There's no reason to be mad at the Turks forever, or keep the ball and fire truck away from them. But why let them do what they manifestly tried to prevent? Bizarre.
But the WSJ has some more gobbling and clucking to do:
Some of the ideas being mooted to soothe Kurdish sensibilities--such as moving Turkish troops by air or sea--would justifiably be considered an affront by the Turks, who are putting themselves very much in harm's way. If Washington is going to turn the Turkish parliamentary vote into an actual deployment, it is going to have to talk bluntly with Kurdish leaders Jalal Talabani and Massoud Barzani.
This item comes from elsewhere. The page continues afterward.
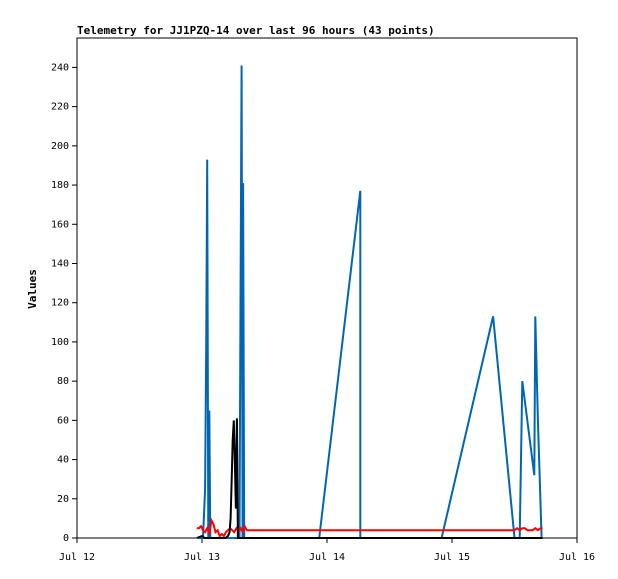  Describe the element at coordinates (60, 304) in the screenshot. I see `y-tick-label: 120` at that location.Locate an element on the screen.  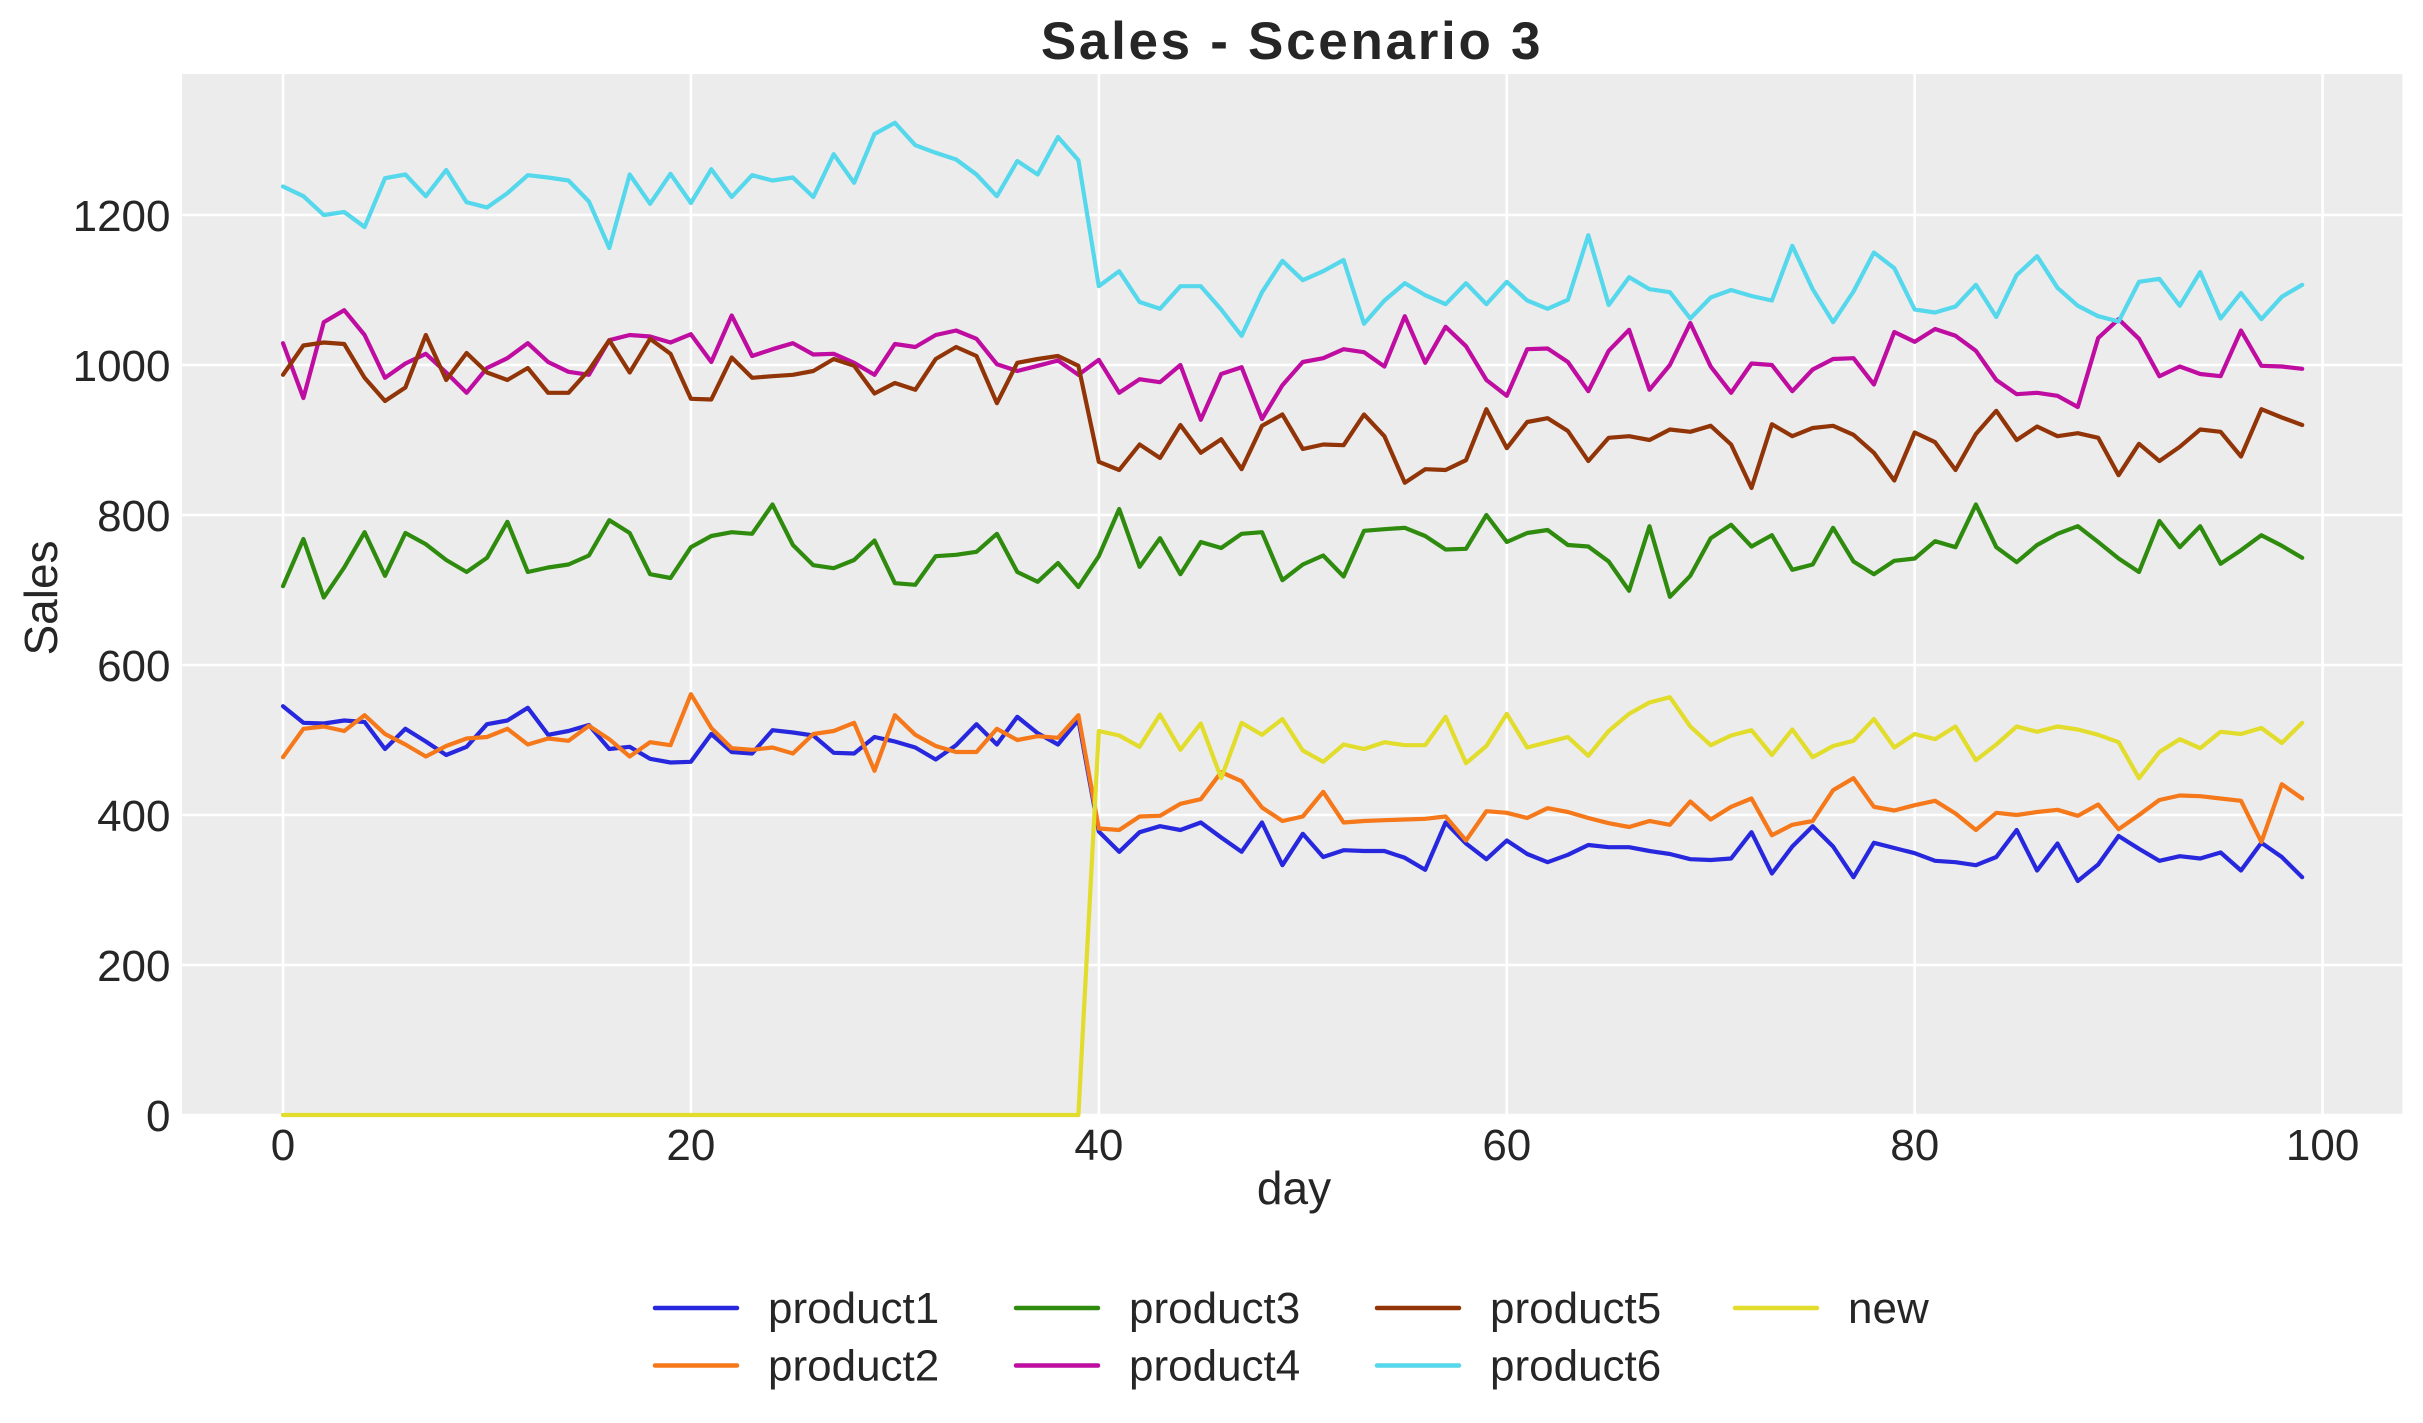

Give. Us. A. Break. Please. Now the editorialists are concerned about Turkish sensibilities. I have no time to consult the editorials back when the Turks refused to allow the Fourth Infantry Division through Turkey to start a second front in Iraq. But do you think that they were then a little, ahhhh, less solicitous of Turkish sensibilities? But now they are suggesting that we run over Kurdish sensibilities with a Bradley Fighting Vehicle, as if it is somehow our right, and in our interest...when it is in neither.
If this disgusting little piece of editorializing was in The New York Times then the WSJ resident blowhard James Taranto would be slamming it faster than you can say "Howell Raines". And quite rightly, too.